The utility of psychological intervention for coping with spontaneous abortion

By Natalène Séjourné, Stacey Callahan, and Henri Chabrolb


(I have bolded certain passages.)

  • Between 12 and 24% of confirmed pregnancies [end in miscarriage].
  •  The feelings of isolation and blame felt by women who have experienced miscarriage are often poorly confronted by not only their immediate support system, but by health professionals as well (Regan, 2001).
  •  20–40% suffer symptoms of anxiety.
  • After a miscarriage that 51% of women fulfilled DSM- III criteria for depression (Garel et al., 1992).

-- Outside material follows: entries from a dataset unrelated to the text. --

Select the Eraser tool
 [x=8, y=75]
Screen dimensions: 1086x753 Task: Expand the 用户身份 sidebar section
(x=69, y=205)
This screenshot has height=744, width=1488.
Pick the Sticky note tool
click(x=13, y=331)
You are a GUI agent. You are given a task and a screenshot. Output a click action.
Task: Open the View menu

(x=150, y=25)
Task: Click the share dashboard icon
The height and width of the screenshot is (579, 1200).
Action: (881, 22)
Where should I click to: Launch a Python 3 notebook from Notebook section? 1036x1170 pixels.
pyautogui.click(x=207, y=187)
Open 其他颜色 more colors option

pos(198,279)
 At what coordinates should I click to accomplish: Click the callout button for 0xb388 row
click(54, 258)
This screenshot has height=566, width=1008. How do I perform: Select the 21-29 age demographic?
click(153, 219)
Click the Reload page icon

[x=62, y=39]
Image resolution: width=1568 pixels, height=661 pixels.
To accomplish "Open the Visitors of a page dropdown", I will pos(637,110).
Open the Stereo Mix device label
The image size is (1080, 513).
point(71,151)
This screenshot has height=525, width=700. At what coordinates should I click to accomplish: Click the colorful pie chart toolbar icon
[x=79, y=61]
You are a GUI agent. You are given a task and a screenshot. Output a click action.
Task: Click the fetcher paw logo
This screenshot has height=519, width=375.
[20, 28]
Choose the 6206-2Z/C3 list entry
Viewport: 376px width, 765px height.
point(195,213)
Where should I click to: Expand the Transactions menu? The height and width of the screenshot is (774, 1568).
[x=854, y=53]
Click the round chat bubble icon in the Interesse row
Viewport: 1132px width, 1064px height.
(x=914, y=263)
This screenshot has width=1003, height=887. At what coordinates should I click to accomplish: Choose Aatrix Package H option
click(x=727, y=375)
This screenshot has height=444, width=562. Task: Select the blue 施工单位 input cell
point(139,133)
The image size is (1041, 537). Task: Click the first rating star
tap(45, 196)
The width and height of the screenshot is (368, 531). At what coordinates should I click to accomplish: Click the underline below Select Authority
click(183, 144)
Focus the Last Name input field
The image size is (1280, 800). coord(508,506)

Miscarriage is an unexpected event that can imply sudden and intense pain, bleeding, hospitalisation, and surgical intervention; it thus constitutes a physically traumatising event. In one study, the prevalence of PTSD was observed to be 25% one month after the loss.
  • CBT-based prevention interventions on post-traumatic stress…Many authors underline the interest in using CBT techniques in situations necessitating emotional adaptation, such as grief and loss.
  • CBT for helping women deal with miscarriages emphasising that these methods were particularly suitable for dealing with the feelings of guilt, incapacity, fear, and depression often noted in miscarriage experiences.
  •  Simply discussing the experience does not seem to have any notable positive impact on well- being, and it seems logical to provide more effective support and supplement therapy with a more active therapeutic approach.